Input below:

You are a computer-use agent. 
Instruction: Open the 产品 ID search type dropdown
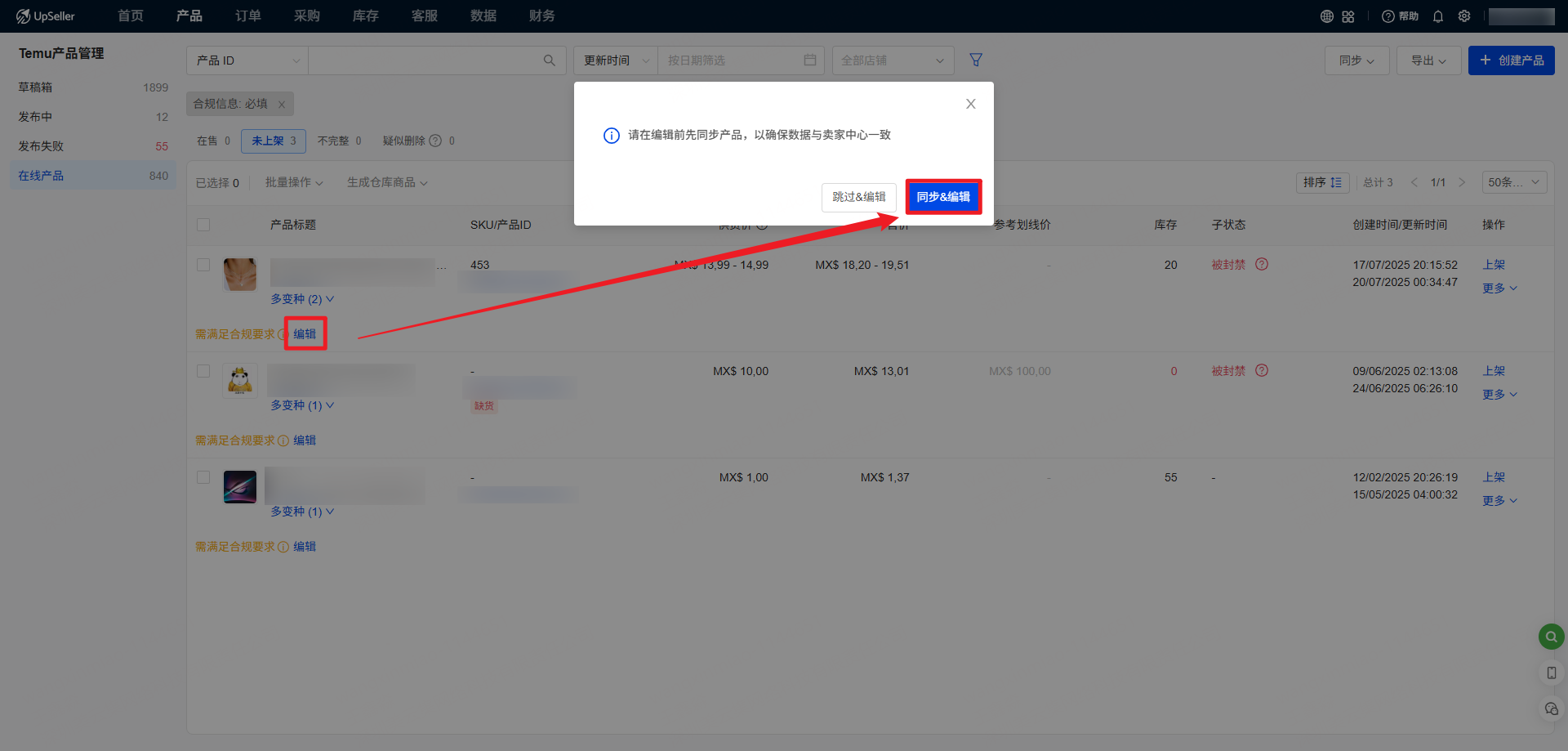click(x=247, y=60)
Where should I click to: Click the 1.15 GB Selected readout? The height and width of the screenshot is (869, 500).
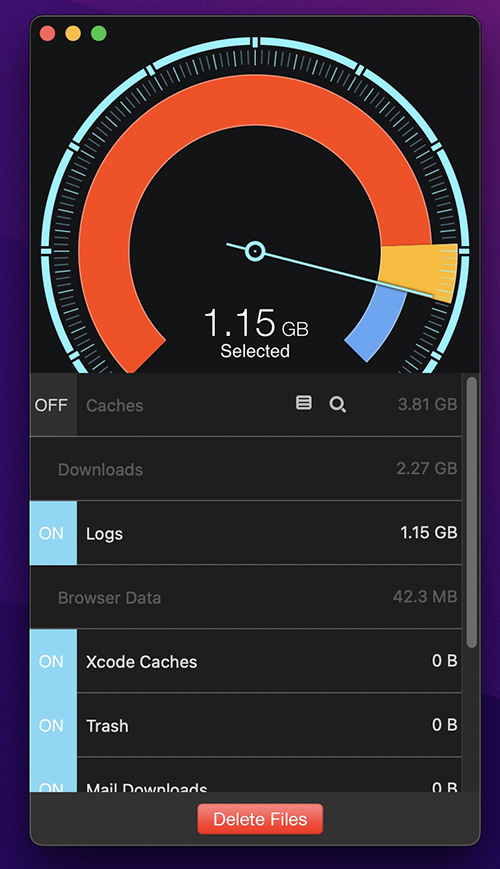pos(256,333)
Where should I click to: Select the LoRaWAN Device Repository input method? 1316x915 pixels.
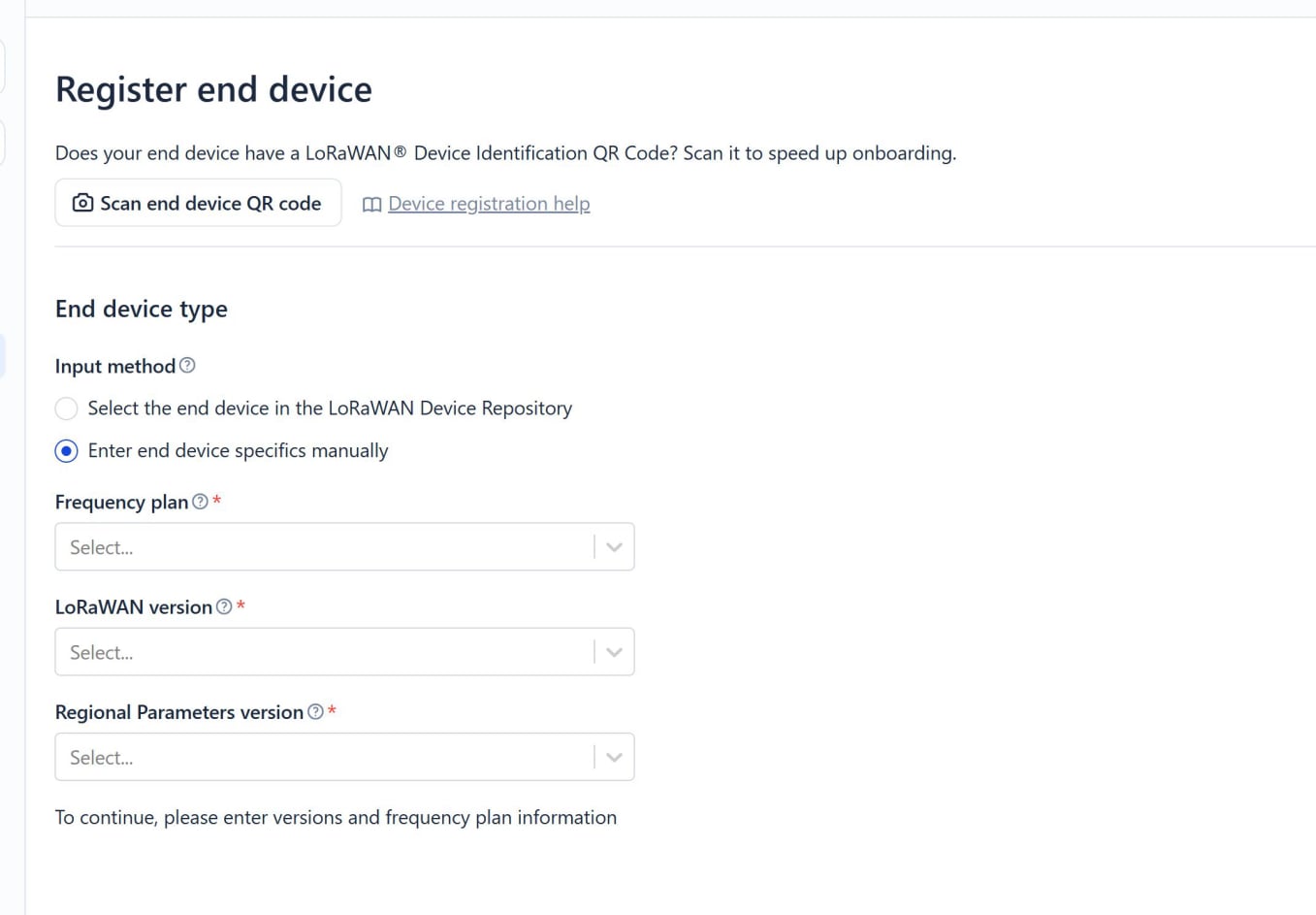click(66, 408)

End of Input.

◆ **What you have to do**:
Lines starting at the one with "Instruction: Open the" and ending at the last line of the entries above must be restated word for word, with pictures omitted.

◆ **Task response**:
Instruction: Open the 产品 ID search type dropdown
click(x=247, y=60)
Where should I click to: Click the 1.15 GB Selected readout? The height and width of the screenshot is (869, 500).
pos(256,333)
Where should I click to: Select the LoRaWAN Device Repository input method? 1316x915 pixels.
click(66, 408)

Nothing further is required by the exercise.